Organisation/s: Menzies School of Health Research

Funder: This work was supported by the Australian Centre for Research Excellence on Malaria Elimination (ACREME), funded by the NHMRC of Australia (1134989).

Media Briefing/Press Conference

From: Menzies School of Health Research

The elimination of malaria from the Asia Pacific within the decade will require the safe and effective radical cure of malaria, a new paper in Trends in Parasitology suggests.

The paper, Plasmodium vivax in the Era of the Shrinking P. falciparum Map, highlights the rising proportion of malaria due to Plasmodium vivax (P. vivax) and presents recommendations to address the key outstanding issues.

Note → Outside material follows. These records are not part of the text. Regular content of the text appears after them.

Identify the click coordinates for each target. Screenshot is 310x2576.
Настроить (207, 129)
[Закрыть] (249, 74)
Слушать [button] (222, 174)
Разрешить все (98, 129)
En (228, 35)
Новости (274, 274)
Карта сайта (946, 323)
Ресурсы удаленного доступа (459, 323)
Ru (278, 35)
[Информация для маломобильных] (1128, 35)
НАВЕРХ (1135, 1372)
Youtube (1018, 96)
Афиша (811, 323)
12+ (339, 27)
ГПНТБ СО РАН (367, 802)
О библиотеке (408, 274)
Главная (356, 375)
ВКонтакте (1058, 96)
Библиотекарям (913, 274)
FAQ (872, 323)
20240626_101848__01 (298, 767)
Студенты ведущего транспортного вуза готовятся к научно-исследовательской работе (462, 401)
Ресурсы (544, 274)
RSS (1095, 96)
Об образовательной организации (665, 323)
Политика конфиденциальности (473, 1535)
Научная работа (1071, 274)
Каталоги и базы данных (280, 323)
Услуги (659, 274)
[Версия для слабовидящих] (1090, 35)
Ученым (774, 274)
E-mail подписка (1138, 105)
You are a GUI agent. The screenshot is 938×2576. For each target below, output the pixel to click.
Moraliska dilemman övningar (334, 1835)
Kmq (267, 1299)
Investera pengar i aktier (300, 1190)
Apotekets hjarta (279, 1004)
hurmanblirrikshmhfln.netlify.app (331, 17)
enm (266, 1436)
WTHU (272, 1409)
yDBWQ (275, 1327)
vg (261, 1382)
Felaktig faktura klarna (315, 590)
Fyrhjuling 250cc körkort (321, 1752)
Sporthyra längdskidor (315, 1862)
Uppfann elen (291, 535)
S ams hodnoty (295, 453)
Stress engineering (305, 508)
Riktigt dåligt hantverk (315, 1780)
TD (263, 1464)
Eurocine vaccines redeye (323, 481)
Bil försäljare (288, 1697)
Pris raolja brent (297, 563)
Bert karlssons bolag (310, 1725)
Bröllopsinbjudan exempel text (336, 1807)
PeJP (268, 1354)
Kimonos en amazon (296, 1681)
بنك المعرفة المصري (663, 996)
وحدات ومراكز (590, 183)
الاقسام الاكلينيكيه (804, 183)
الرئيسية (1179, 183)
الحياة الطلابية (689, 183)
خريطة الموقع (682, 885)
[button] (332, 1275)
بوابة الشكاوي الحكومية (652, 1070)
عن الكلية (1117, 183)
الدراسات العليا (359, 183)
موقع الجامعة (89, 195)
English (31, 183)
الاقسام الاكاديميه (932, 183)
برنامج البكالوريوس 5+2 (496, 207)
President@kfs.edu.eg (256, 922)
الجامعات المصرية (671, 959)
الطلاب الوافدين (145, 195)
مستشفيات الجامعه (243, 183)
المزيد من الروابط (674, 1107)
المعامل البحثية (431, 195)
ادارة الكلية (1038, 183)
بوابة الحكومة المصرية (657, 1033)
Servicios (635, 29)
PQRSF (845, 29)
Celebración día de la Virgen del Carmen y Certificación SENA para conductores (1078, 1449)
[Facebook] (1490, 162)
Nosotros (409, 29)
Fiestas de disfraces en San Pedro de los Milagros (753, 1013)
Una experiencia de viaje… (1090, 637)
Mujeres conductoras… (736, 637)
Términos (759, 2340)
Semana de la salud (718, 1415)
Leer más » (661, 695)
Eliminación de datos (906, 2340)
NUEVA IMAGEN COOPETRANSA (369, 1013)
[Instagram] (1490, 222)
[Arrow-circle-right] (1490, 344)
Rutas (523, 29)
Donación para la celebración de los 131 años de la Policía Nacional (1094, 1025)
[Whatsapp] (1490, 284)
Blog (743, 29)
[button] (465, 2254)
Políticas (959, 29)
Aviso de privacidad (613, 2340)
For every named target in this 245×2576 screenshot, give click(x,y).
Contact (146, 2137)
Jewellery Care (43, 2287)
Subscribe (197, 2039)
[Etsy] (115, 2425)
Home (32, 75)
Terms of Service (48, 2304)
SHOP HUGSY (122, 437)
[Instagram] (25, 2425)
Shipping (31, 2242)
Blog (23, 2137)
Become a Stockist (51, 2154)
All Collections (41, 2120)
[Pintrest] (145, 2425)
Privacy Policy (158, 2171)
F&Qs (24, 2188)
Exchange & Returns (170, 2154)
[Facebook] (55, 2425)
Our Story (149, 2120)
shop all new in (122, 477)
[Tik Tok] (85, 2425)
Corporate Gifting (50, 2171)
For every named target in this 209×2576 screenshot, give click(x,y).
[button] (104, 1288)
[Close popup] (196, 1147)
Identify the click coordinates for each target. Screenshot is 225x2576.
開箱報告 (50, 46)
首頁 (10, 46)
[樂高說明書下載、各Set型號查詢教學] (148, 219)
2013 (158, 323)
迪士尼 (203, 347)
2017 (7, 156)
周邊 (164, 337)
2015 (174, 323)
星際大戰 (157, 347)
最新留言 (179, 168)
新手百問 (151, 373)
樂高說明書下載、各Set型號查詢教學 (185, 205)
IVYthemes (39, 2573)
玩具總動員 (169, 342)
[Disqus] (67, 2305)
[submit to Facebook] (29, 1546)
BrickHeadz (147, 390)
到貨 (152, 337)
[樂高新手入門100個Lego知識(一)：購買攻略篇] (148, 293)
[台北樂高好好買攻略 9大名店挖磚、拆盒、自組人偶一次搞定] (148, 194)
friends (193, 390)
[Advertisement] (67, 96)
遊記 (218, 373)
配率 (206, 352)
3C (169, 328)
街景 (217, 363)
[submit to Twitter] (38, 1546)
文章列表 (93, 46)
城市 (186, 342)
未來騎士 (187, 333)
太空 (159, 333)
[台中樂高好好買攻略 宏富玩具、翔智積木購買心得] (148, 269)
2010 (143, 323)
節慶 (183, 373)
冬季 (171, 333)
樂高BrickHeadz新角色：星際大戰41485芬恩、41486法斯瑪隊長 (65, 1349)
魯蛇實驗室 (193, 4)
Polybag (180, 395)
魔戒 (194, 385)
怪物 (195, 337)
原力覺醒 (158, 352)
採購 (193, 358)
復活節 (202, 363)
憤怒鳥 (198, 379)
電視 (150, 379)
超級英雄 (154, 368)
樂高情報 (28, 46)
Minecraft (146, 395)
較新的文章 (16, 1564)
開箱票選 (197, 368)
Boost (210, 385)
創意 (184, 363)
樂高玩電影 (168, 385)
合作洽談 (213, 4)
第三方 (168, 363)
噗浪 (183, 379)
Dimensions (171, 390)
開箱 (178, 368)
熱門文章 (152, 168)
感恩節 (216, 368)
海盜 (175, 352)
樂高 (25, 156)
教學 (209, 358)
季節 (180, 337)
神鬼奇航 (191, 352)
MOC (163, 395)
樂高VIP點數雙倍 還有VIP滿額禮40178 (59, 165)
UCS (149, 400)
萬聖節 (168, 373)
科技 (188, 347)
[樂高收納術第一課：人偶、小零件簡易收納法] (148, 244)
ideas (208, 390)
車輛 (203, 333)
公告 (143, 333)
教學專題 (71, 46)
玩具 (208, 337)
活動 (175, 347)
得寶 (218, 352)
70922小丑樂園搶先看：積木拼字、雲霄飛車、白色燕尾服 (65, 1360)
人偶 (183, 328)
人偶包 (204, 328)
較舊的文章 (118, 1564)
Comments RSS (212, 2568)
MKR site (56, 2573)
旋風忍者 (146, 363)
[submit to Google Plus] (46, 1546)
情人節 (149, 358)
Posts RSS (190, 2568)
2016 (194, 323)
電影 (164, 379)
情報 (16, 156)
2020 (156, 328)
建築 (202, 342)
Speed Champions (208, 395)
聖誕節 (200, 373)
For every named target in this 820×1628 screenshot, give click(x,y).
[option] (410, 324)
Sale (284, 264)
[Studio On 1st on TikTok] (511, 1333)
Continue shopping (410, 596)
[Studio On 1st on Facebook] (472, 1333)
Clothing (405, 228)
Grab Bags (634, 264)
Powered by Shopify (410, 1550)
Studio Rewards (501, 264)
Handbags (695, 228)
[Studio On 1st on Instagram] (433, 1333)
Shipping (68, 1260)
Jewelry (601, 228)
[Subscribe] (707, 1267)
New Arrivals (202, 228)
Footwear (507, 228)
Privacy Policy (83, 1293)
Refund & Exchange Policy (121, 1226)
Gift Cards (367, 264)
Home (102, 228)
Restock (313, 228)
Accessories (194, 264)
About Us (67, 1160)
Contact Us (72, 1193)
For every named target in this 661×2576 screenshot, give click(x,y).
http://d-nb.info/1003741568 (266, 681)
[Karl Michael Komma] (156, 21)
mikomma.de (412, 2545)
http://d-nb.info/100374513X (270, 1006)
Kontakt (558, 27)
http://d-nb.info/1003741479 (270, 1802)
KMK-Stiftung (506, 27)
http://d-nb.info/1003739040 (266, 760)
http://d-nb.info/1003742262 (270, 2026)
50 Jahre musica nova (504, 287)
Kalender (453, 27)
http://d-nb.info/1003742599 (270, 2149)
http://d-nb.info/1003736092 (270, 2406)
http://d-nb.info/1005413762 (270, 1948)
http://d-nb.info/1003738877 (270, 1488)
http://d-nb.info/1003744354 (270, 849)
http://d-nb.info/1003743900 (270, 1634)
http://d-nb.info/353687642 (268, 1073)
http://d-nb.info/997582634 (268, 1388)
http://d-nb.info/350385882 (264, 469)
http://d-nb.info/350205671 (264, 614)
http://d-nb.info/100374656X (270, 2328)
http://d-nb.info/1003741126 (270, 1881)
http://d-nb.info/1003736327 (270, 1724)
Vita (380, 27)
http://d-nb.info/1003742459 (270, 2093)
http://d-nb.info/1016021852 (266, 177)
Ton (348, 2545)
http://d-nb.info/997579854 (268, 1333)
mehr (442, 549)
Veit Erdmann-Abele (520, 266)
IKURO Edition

Effective prevention and treatment have led to the decrease in rates of malaria caused by Plasmodium falciparum (P. falciparum). However there is an increased risk of P. vivax after the treatment of P. falciparum in co-endemic regions, suggesting the potential benefit of universal radical cure to treat all parasites.

Since transmission of the parasite is driven largely by relapses from dormant liver stages, its timely elimination will require widespread access to radical cure, particularly in remote and vulnerable populations where the main burden of malaria exists.

Novel host and parasite diagnostics, single-dose tafenoquine and short-course primaquine regimens offer hope for more effective radical cure to eliminate the parasite.

Read the full article here: https://www.cell.com/trends/parasitology/fulltext/S1471-4922(20)30074-X

ENDS

25 April 2020 marks the World Health Organisation's World Malaria Day, which highlights the need for continued investment and sustained political commitment for malaria prevention and control.